**TASK TO CARRY OUT:**
In the horse hay text below, transcribe the stretch from "The need for" through "promote mold growth." word for word.

**PAGE EXTRACT:**
Basics of Horse Hay Explained

The need for quality horse hay – shorthand for attributes desirable in hay fed to equines – has not quite lifted yet.

“We’re still in hay feeding season as pastures have not greened up as yet; now is not the time to cut back on horses having ready access to hay to meet their nutritional needs,” said Kris Hiney, Oklahoma State University Extension equine specialist.

Attributes of desirable horse hay include:

  • Clean – it should not contain trash, dirt, dust, toxins, fungus, mold, bugs, weeds or other material that can interfere with digestion.
  • Uniform – bales should have the same appearance relative to the types and maturities of the plants in the cases of alfalfa or bermudagrass, or similar amounts of mixes of range grasses in bales of prairie grass.
  • Proper preparation – the hay should have been harvested or cured correctly, at a moisture content level to not promote mold growth.
  • Appealing – horses must be satisfied visually and tactilely, which means stem size should be small to moderate and the plants should have a significant amount of leaves compared to the stem.

Horses typically do a good job of eating and digesting immature to mid-growth plants, but do not digest mature plants as well as other livestock. As such, a major defining point of horse hay is that it be a plant variety and only mature enough to encourage intake. Plants with a high proportion of leaf compared with stem weight will be more digestible, as will varieties of grasses that have inherently smaller stem size, such as bermudagrass.

“We recommend not using Johnsongrass hay because of potential toxicity issues,” Hiney said. “Avoiding Johnsongrass is good risk management.”

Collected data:

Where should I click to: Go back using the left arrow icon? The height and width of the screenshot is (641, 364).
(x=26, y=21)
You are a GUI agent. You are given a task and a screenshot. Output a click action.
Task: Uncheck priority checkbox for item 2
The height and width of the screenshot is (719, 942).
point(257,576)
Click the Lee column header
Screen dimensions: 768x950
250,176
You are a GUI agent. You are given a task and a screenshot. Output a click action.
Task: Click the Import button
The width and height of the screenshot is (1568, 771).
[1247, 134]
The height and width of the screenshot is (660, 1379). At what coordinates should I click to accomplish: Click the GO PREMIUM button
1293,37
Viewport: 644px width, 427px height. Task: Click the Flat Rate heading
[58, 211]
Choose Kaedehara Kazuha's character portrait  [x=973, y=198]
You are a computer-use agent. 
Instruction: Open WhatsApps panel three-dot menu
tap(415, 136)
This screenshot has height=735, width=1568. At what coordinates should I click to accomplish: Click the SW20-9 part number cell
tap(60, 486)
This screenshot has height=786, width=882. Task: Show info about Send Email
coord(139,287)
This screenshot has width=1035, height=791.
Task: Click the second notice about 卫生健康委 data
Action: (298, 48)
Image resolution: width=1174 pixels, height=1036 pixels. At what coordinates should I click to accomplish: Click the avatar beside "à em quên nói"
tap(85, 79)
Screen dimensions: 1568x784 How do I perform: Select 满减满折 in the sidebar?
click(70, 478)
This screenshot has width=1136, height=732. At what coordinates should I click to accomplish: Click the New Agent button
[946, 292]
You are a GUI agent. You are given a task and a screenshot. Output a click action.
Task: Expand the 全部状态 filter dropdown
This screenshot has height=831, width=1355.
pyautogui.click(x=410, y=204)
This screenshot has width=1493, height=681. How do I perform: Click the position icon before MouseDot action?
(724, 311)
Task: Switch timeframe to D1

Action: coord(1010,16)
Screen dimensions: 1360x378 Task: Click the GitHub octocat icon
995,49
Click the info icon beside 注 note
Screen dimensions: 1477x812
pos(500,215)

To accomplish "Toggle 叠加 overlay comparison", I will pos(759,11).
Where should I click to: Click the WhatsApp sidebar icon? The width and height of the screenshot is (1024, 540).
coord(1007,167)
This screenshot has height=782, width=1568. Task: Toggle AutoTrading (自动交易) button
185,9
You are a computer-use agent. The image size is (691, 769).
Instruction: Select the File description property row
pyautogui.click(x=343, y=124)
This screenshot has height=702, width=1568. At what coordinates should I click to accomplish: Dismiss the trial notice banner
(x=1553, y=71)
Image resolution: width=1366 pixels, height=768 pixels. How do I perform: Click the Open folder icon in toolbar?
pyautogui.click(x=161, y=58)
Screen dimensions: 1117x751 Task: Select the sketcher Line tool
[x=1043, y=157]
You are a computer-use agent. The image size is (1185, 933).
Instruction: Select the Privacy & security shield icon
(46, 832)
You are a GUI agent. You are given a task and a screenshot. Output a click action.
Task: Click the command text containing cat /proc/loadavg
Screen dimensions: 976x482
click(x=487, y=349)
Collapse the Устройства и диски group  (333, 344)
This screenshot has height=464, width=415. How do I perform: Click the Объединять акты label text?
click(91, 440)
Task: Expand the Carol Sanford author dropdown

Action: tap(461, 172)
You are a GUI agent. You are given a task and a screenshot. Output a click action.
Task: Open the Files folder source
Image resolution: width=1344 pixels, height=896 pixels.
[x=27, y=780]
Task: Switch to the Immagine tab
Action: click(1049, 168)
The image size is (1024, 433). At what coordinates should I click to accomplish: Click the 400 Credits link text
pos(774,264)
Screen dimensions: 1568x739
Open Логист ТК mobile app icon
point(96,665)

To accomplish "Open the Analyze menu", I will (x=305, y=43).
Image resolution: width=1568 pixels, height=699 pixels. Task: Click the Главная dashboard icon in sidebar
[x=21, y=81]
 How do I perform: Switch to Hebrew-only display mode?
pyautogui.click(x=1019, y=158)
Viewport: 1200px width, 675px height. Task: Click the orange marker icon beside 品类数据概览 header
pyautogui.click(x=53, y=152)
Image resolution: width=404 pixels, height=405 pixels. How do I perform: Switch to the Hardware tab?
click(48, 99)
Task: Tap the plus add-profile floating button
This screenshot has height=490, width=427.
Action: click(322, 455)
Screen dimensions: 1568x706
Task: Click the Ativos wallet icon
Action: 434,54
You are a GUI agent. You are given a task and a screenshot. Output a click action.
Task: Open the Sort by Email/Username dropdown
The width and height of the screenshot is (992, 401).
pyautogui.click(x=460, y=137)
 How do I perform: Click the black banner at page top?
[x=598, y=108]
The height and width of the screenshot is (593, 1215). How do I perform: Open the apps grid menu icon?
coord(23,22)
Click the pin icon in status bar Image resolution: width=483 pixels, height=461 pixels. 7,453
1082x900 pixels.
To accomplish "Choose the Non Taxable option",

**RESPONSE:**
The need for quality horse hay – shorthand for attributes desirable in hay fed to equines – has not quite lifted yet.

“We’re still in hay feeding season as pastures have not greened up as yet; now is not the time to cut back on horses having ready access to hay to meet their nutritional needs,” said Kris Hiney, Oklahoma State University Extension equine specialist.

Attributes of desirable horse hay include:

  • Clean – it should not contain trash, dirt, dust, toxins, fungus, mold, bugs, weeds or other material that can interfere with digestion.
  • Uniform – bales should have the same appearance relative to the types and maturities of the plants in the cases of alfalfa or bermudagrass, or similar amounts of mixes of range grasses in bales of prairie grass.
  • Proper preparation – the hay should have been harvested or cured correctly, at a moisture content level to not promote mold growth.